STUDY QUESTIONS —
1. Answer these questions from the post on online course trends, marking each answer with its letter:
(a) What has quality online education become for most colleges and universities?
(b) Which two questions does the post say we should ask ourselves as we create online courses?
(c) Which nontraditional students are named as benefiting from the flexibility of online courses?
2. Using the post on online course trends, explain in one to three sentences why online courses are changing rapidly.
3. Please output the post on online course trends from "As we create" up to and including "our changing climate.".

EXCERPTED TEXT —
Opinions expressed in AGB blogs are those of the authors and not necessarily those of the institutions that employ them or of AGB.
Note: The COVID-19 pandemic has accelerated a shift in what students think of higher education. This is the second in a series of three posts from Six Red Marbles looking ahead to these possibly seismic shifts and how to prepare your institution for the student of the future.
One thing the pandemic has made crystal clear is that online education is here to stay. Quality online education has become a strategic goal for most colleges and universities; the question is less about if they will create more online programs than how many they will create and on what timeline.
The technology available to create online courses is continually in flux and improving, which means that online courses are also changing rapidly. The rapid shift to online instruction due to the COVID-19 pandemic has further accelerated shifts in online course trends. While it is impossible to fully predict what an online course will look like, here are some of our projections for what the next couple of years of online courses have in store.
Emphasis on the Student
Student-centric, learner-focused courses and programs are growing in popularity. Whether it’s small, individualized instruction that is more closely tailored to a student’s need or letting students be the drivers of what they want to study, the pandemic gave students more flexibility in where they learned and how that learning was measured. Now that students have had a taste of being in the driver’s seat, it’s likely that this demand for more opportunities to direct their learning will continue to grow.
As we create our online courses, we should be asking ourselves, “What does the learner need?” and “How can we design with the learner in mind?”
One of the big things that students need is educational content that is closely tailored to their future career interests. Students want to be able to create their own majors and select paths that are tailored to their individual interests, whether that’s a career in social justice or a series of courses to help them better understand our changing climate.
Students who have experienced the benefits of a flexible learning environment are also eager to have the flexibility to take courses either in-person or online, depending on their needs. Many nontraditional students, including parents and students in the workforce, benefit from the flexibility of online courses.

INFORMATION PROVIDED —
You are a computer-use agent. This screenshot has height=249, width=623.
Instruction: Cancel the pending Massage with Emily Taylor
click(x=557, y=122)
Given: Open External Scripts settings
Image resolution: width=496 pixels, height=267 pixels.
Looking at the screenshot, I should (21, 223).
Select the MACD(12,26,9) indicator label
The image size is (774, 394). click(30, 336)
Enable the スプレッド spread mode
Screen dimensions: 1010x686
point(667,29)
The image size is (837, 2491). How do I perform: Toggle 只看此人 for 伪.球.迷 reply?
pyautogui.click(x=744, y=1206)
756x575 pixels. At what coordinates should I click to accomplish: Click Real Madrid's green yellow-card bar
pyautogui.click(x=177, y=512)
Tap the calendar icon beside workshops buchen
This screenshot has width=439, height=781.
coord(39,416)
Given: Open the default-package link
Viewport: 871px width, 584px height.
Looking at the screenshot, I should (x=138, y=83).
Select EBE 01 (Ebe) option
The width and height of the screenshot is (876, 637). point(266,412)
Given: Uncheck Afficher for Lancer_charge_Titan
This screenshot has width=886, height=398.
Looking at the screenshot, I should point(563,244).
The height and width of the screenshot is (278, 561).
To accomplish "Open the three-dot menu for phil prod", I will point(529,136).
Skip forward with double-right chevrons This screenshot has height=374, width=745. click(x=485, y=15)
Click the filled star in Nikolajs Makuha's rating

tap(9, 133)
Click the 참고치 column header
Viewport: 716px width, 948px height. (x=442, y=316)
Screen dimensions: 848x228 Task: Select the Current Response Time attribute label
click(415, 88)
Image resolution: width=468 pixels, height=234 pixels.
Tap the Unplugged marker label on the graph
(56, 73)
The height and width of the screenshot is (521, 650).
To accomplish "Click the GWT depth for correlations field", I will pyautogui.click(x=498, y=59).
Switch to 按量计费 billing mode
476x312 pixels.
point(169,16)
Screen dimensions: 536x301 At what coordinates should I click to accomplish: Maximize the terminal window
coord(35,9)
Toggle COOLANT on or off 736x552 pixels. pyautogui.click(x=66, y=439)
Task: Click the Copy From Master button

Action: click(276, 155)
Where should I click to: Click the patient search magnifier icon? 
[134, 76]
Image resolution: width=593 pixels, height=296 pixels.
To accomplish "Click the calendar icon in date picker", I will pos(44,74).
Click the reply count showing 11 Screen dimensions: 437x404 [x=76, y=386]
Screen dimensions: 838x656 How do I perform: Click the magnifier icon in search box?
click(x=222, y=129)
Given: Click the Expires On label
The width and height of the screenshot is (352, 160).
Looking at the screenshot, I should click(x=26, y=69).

WRITTEN RESPONSES —
1.
(a) A strategic goal.
(b) "What does the learner need?" and "How can we design with the learner in mind?"
(c) Parents and students in the workforce.

2. Online courses are changing rapidly because the technology available to create them is continually in flux and improving. The rapid shift to online instruction due to the COVID-19 pandemic has further accelerated shifts in online course trends.

3.
As we create our online courses, we should be asking ourselves, “What does the learner need?” and “How can we design with the learner in mind?”
One of the big things that students need is educational content that is closely tailored to their future career interests. Students want to be able to create their own majors and select paths that are tailored to their individual interests, whether that’s a career in social justice or a series of courses to help them better understand our changing climate.